Je n’ai jamais raisonné en termes de « coup d’après ». Dans toute ma trajectoire politique, je ne me suis jamais demandé jusqu’où je pouvais monter. La seule question qui me guide est : où puis-je être utile ? J’ai grandi avec le sentiment profond d’avoir une dette envers mon pays. Mes grands-pères ont fait la guerre, mon père aussi. J’appartiens à une génération qui a bénéficié des fruits de leurs combats : notre culture, notre liberté. Depuis toujours, je vis avec cette idée de rendre à la France ce qu’elle m’a donné. C’est cela, ma liberté : agir sans calculer l’étape suivante. Contrairement à d’autres, je ne rêvais pas d’être président de la République quand j’avais cinq ans.
Redoutez-vous que la droite traverse une nouvelle guerre des chefs pour la présidentielle ?

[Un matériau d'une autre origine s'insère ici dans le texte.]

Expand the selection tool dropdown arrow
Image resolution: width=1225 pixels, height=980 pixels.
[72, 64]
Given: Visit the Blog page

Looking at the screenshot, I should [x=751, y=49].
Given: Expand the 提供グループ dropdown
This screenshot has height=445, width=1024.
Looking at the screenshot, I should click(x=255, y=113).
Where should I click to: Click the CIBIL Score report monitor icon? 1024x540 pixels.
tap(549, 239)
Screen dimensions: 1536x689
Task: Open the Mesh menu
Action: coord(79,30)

Je m’oppose à cette idée qu’une élection interne est forcément un bain de sang. La démocratie, ce n’est pas la guerre, et les élections sont l’essence même de la politique. Ce n’est pas à quelques « chapeaux à plumes » mais aux militants de choisir, par le vote, qui est le mieux à même de porter nos idées.
Depuis votre arrivée à Beauvau, vous avez gagné en notoriété et en popularité dans les sondages. À quoi l’attribuez-vous ?

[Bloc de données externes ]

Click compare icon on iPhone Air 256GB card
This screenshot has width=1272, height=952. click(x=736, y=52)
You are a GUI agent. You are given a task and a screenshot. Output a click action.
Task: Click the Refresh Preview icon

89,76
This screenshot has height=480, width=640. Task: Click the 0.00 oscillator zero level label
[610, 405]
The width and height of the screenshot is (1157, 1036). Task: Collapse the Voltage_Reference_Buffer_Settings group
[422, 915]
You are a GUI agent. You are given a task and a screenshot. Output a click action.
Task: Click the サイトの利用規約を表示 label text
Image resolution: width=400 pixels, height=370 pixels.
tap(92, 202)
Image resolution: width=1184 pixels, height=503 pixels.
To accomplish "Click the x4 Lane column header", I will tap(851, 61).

J’ai beaucoup de distance avec cette popularité. Les sondages montent vite, mais ils peuvent redescendre tout aussi rapidement. Ce que j’en retiens, c’est que les Français attendent de la sincérité et de l’action. Dès mon arrivée, j’ai voulu parler vrai et agir vite, sans me laisser engourdir par l’exercice du pouvoir. J’ai affronté l’immobilisme et ce que j’appelle « l’impossibilisme ». En assumant mes convictions et en tenant un discours clair, j’ai suscité des polémiques qui ont permis de faire passer des messages. Les Français m’ont entendu, ils m’ont cru et ils m’ont suivi. En politique, quand il y a un alignement entre la conviction intime, les mots et l’action, alors c’est déjà de l’action.
Vous sentez-vous capable de parler à toute la droite, de Renaissance aux électeurs du Rassemblement national ?

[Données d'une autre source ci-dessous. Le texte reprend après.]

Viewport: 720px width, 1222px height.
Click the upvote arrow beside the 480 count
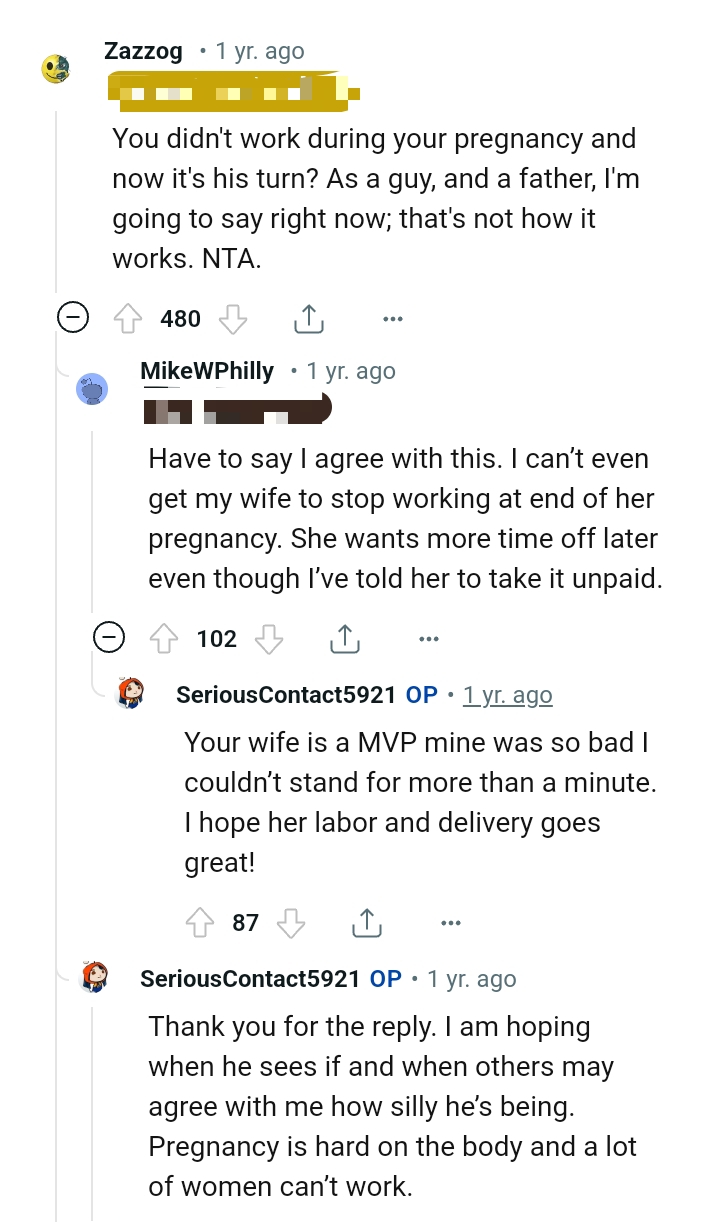(129, 318)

Ma famille politique a perdu 10 millions d’électeurs en quinze ans parce qu’elle a déçu, parce qu’elle n’a pas assumé ses convictions. Beaucoup de ceux qui votent aujourd’hui Rassemblement national votaient jadis pour nous, et beaucoup d’électeurs d’Emmanuel Macron en 2017, emportés par un vent de liberté que la droite doit absolument faire à nouveau souffler sur le pays. Mais au-delà des partis, il existe une majorité nationale qui veut trois choses : plus d’autorité sur le régalien, la valorisation du travail face à l’assistanat et la transmission des savoirs et des valeurs à l’école. Nous devons bâtir une maison commune autour de convictions fortes. Lors du Congrès des maires, en novembre, j’ai été frappé par le nombre d’élus me disant : « Je suis à gauche, mais je soutiens ce que vous faites. » Les frontières partisanes sont secondaires. Plus de 70 % des Français adhèrent à mes politiques de fermeté, y compris à gauche. Un socle existe. Il peut rassembler le pays, par les convictions, pas par les étiquettes.